While for the odd functions, just like the sine. It’s the same value but negative.
\[o(x) = - o(-x)\]Maybe you haven’t thought of this, but all functions can be written as a combination of an odd function and an even function.
Any $f$:
\[f(x) = \epsilon(x) + o(x) \\ \begin{align*} \epsilon (x) &= \frac{1}{2}(f(x) + f(-x)) \\ o(x) & = \frac{1}{2}(f(x) - f(-x)) \end{align*}\]But what about an even function times an odd function?
On the positive side of the axis, we have even one value and odd another value. These two values on the other side of the axis where the even is the same but the odd has a switch sign. So I add these two, I get $0$.
So, if I constantly pair the multiplication of an even and odd function and just add these two together, I always get $0$.
The key thing to realize here is that we are going to look at functions that we will multiply by an even and an odd function. => $\cos(2\pi ux) - i\sin(2\pi ux)$
Basis
\[F = \mathcal{F}(f) \\ f(x) \Join F(u) \\ (f * g)(x) = \int^{\infty}_{-\infty}f(\alpha)g(x - \alpha)d\alpha\]Fourier transform
\[\begin{align*}\mathcal{F}\{\epsilon(x) + o(x) \} &= \int^\infty{-\infty}(\epsilon(x) + o(x))(\cos (2\pi ux) - i\sin(2\pi ux))dx \\ &= \int^\infty{-\infty}\epsilon(x)\cos(2\pi ux)dx - i\int^\infty{-\infty}o(x)\sin(2\pi ux)dx\end{align*}\]Because both $f$ and the alternative way for exponential form one is (even and odd) and they get paired, the result still can be thought of as even and odd.
Consequences
2D Fourier Transform and series
Basis
\[e^{-i 2\pi (ux+vy)} = e^{-i2\pi ux}e^{-i2\pi vy}\]Transform
Linear separable => You can transform on all rows and then do the other one.
Series
Fourier series assumes periodicity
We use this picture to do the Fourier transformation in the computer, and that is the Fourier series assumes the signal is periodic.
The impolication of that is when I do Fourier transformation of my image, the right-most pixel is the left-most pixel. So when you see the image, you should think of it as sort of wrapping around in both $x$ and $y$.
Cosine noise has 2 peaks in the Fourier Domain
In the left picture, I have two dots here and they are running on a circle. That means, I have changed my original image by adding a cosine function to it because when I add these two dots in my fourier domain, that’s the same as adding a cosine function in the real domain.
The right picture shows you some of these waves that the image is built up.
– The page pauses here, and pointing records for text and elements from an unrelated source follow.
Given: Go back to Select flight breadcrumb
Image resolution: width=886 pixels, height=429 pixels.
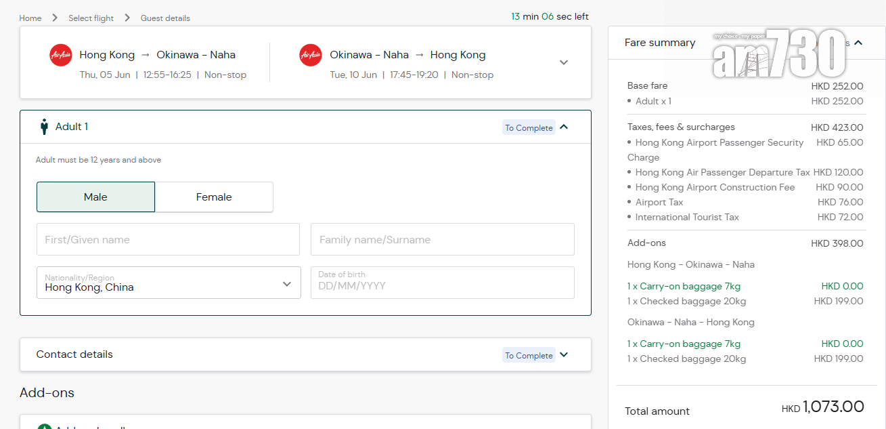Looking at the screenshot, I should coord(91,18).
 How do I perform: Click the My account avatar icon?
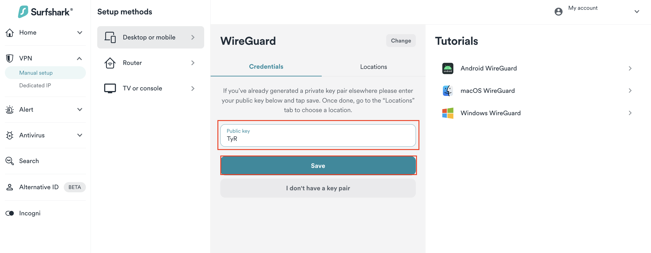[x=558, y=12]
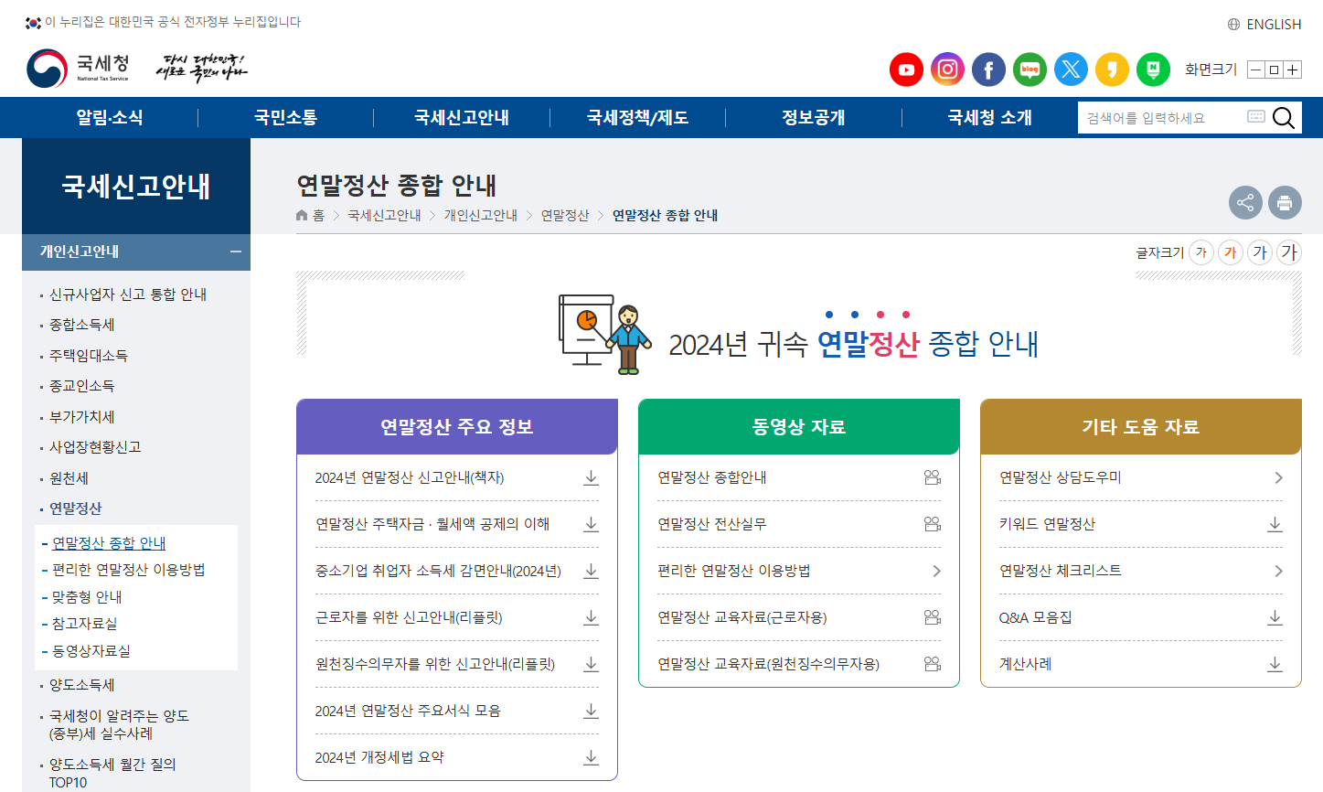Open the 국세정책/제도 menu
Viewport: 1323px width, 792px height.
(637, 117)
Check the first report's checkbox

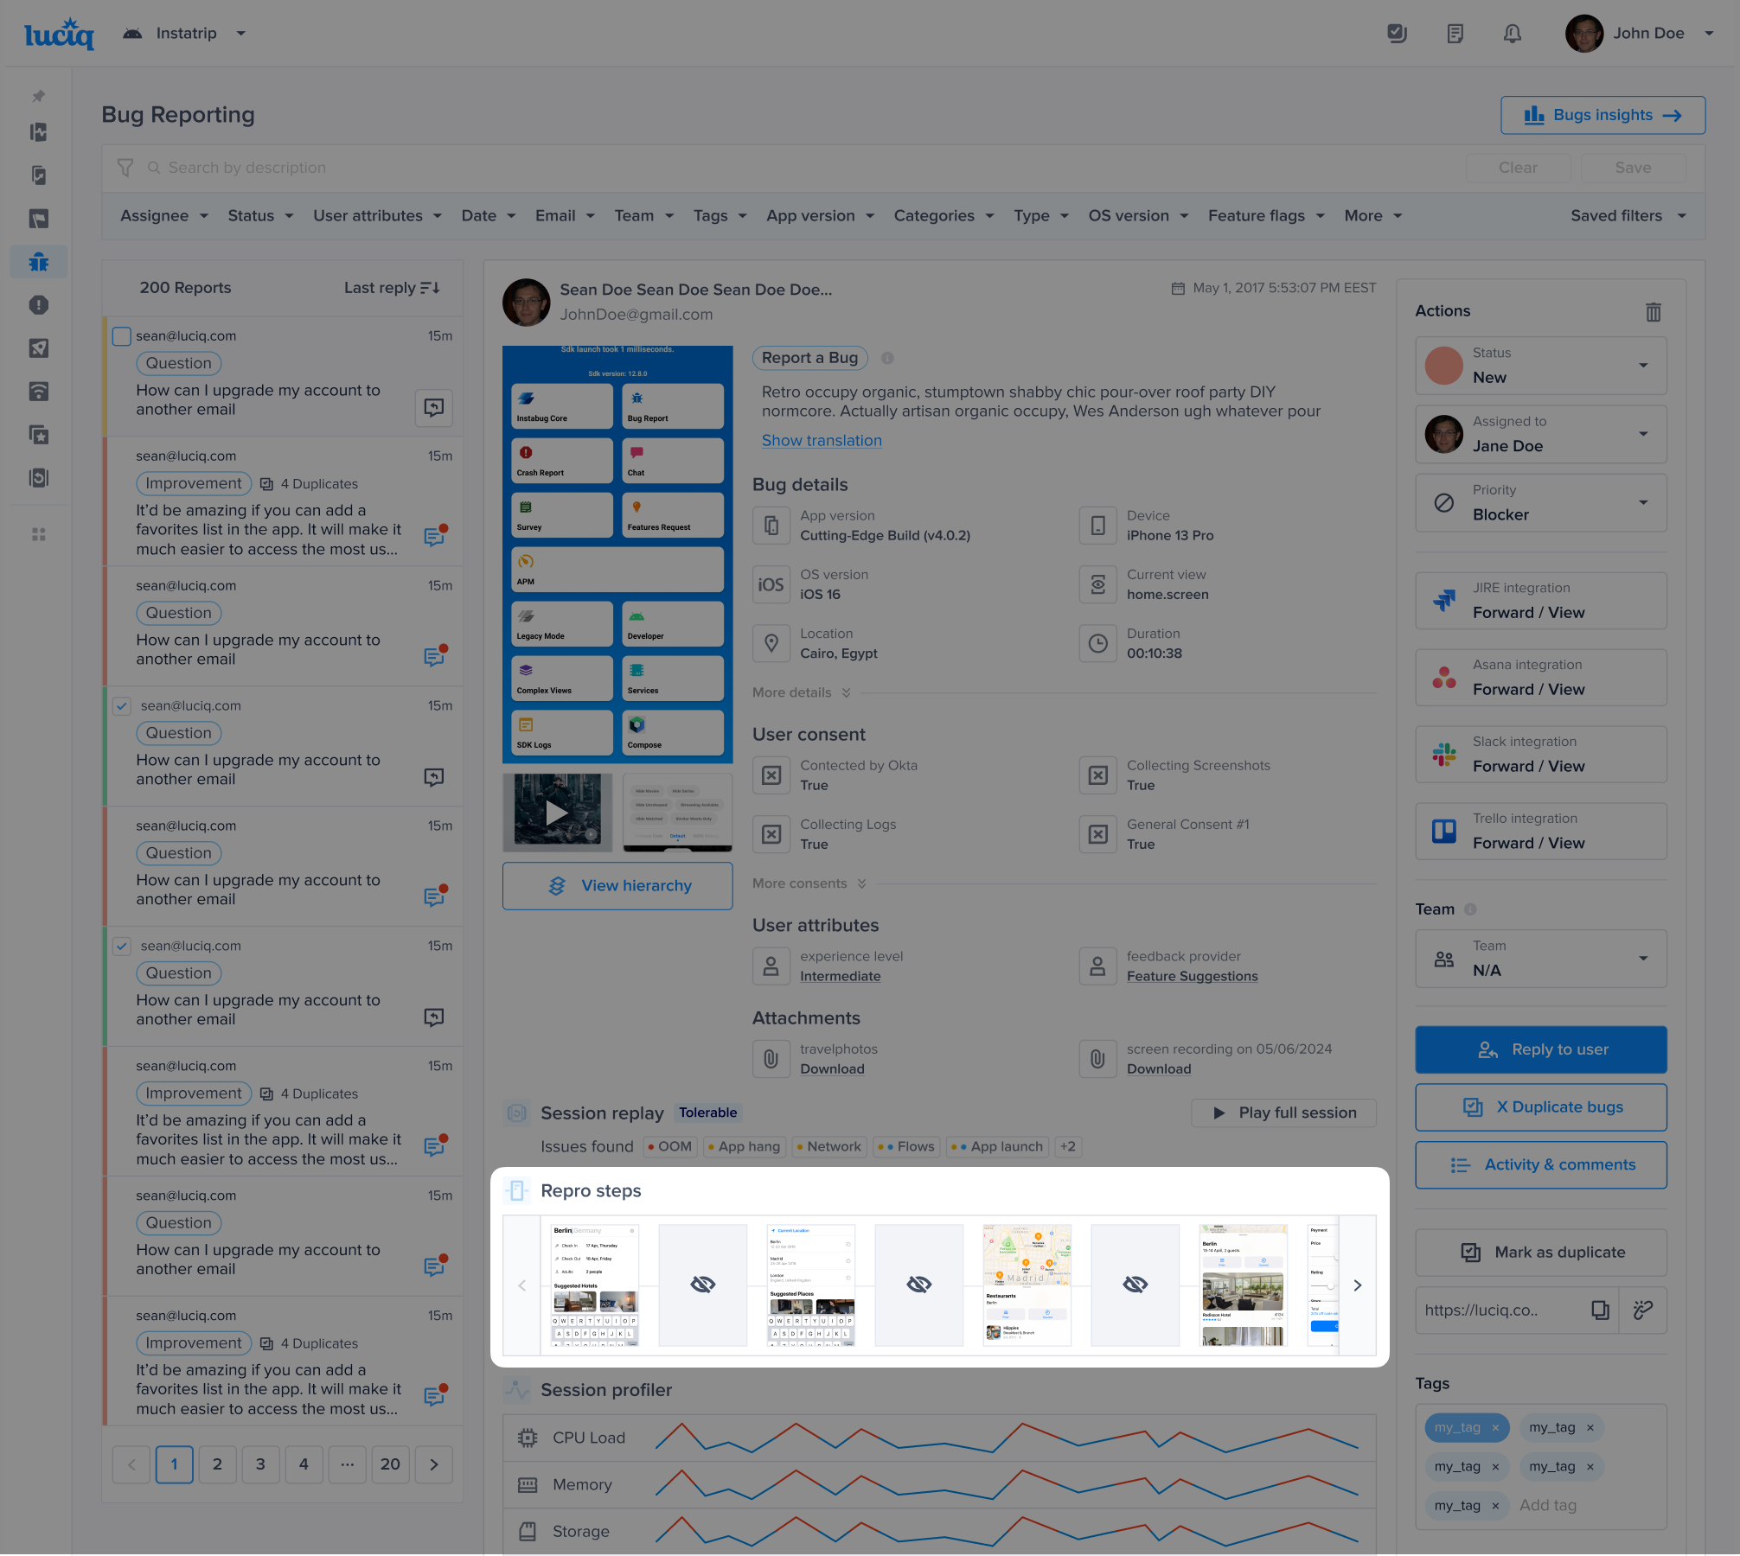[x=122, y=336]
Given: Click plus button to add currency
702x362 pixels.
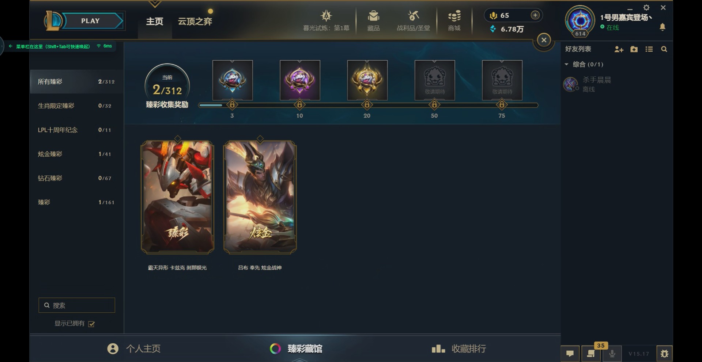Looking at the screenshot, I should (535, 15).
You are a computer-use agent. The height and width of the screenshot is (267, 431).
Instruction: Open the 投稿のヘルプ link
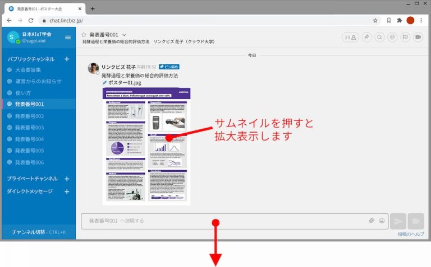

Or, if I have an image where there’s such a high frequency noise on it. It is very easy to remove. Because I fourier my image and set the corresponding frequencies to $0$, then, it goes away. You can’t see that you also remove the frequency from the original image as it is really neat. => Hence, this type of noise is very easy to remove.
Convolution Theorem
$\alpha$ is a new integration variable.
You want an image or a signal and then you have your kernel and you flip the kernel and then you move it around.